On Justice Sir Gerard Brennan’s use of the Racial Discrimination Act to link the judgement on the case, which dealt with Murray Island in the Torres Strait, with mainland Australia:
The case was argued at a level of generality. It was not argued solely in relation to Murray Island, It was argued on the principles of ‘what did the common law provide was to happen on the acquisition of new territory?’ Now, the answer to that is very simple and clear once you look at it, there is no automatic extinguishment.
You then get the question … you can decide whether or not there is an automatic extinguishment by classifying societies in some league rank, you can do a ladder. And that’s the point at which Brennan said well to do that involves a form of discrimination based on race or based on evaluating the merits of a culture, how similar they are to English law or English civilisation. So that’s discriminatory.
Therefore, once you eliminate that distinction, you then say you apply what I’ll call the prevailing English law position to whatever the community is. And Dawson, the dissenting judge, also proceeded on that basis. He accepted that whatever the doctrine was for Murray Island, would have to apply on the mainland.
On whether the idea that Aborigines are one people is fallacious:
Doesn’t exist. It’s a term of convenience, but it also has a significance. It’s of great significance for, say, Victorians to identify themselves as Aborigines given that they can no longer identify themselves as they properly should … they can’t, because all that’s been demolished, has been taken from them. So an Aboriginal identity is important.
And the other reason, which has its resonances in the Jewish experience, is the way in which they’ve in turn been labelled and dealt with. They were dealt with that way by white society. They’ve been characterised and so to speak, been given that identity, whether they want it or not.

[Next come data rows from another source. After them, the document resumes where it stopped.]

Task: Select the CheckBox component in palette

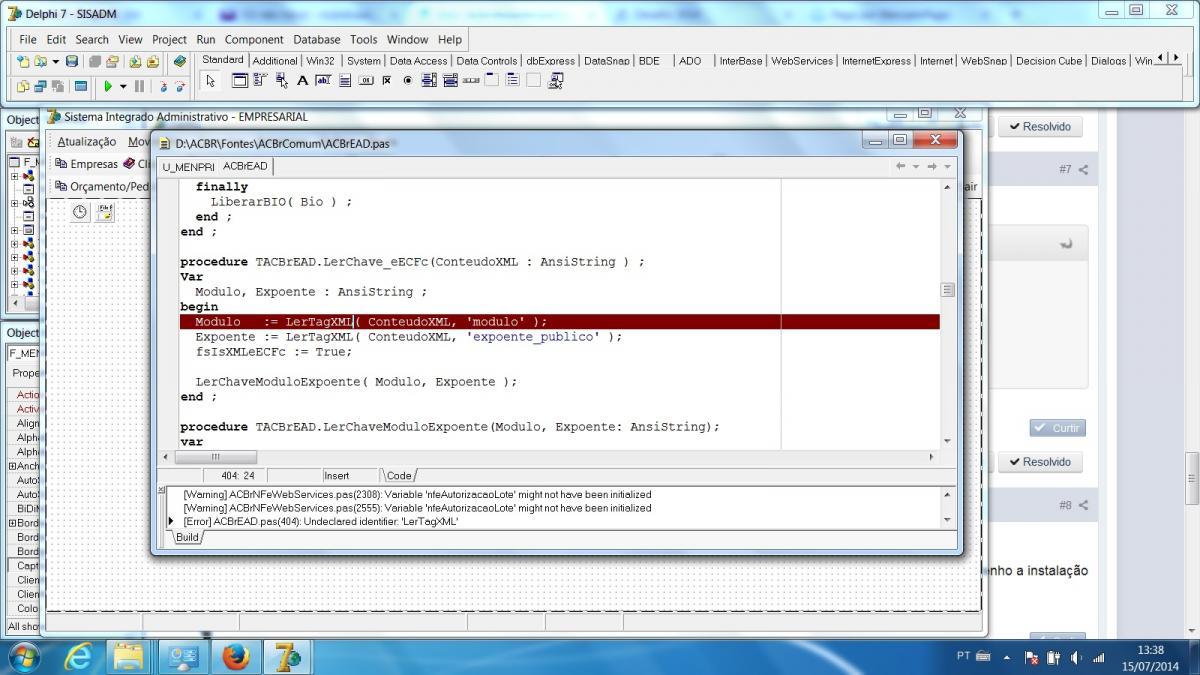Action: tap(386, 80)
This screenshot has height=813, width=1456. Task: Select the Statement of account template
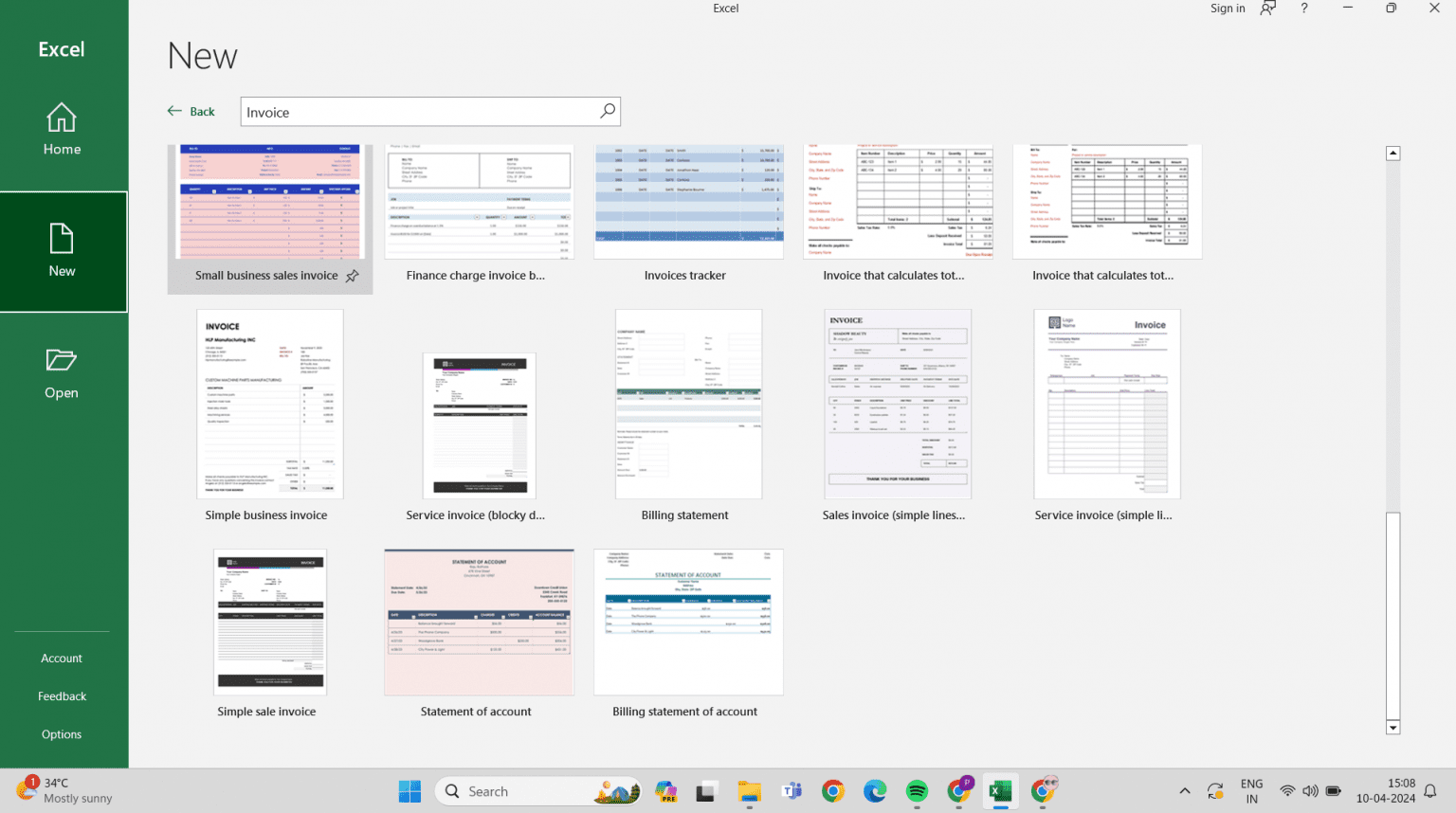pyautogui.click(x=479, y=623)
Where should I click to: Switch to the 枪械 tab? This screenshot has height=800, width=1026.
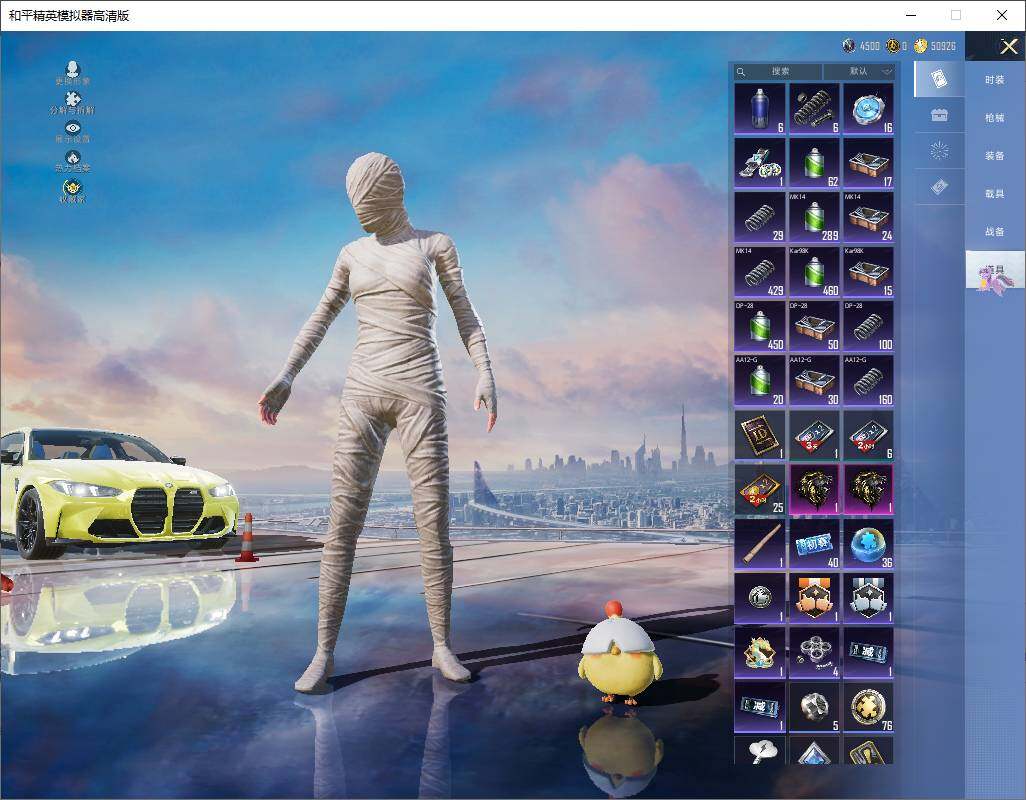pos(995,118)
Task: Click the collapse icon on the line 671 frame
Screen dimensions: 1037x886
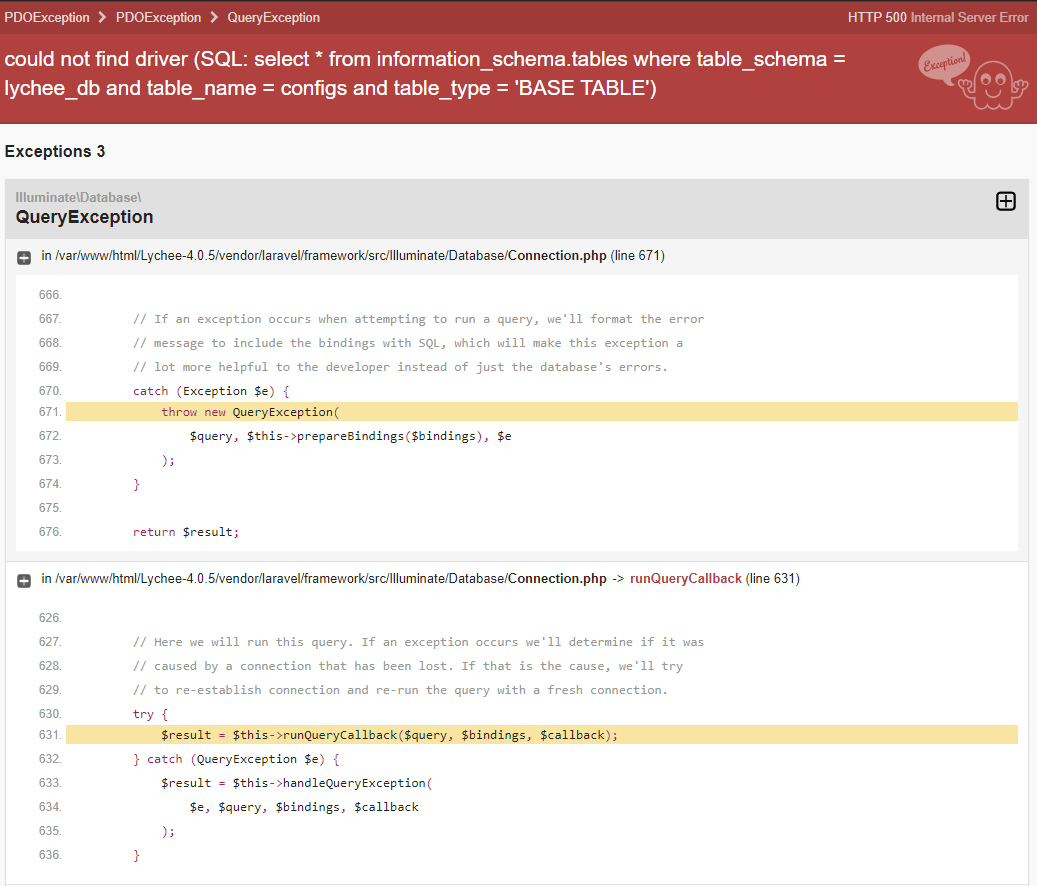Action: pyautogui.click(x=23, y=257)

They’re very split, they’re very divided, [but] at the same time they want to be identified as Aborigines. But within, internally, there are enormous divisions and still funnily enough, remnants of a very, very tight clan structure.
It’s the old story that they argue about in America, the greatest enemy that the Jews have is an absence of antisemitism. Or in Russia, how did Jews survive in Russia, because everybody identified them and abused them as Jews, even the ones who didn’t want to be Jews.
On what the Mabo judgement did for Aboriginal people themselves:
An enormous amount. It’s very important, even for people who don’t know what the judgement said or haven’t read any law. It’s completely shifted for very many people … it’s totally transformed their attitude, because they’ve struggled for years to have this acknowledgement of ownership of land, pre the arrival of the British, and even the most sympathetic of governments wouldn’t do it.
Grahame Leonard is a former president of the Executive Council of Australian Jewry, a former president of JNF Australia, and a former commissioner to the Victorian Multicultural Commission.
NOTE: These excerpts have been edited for length and flow purposes.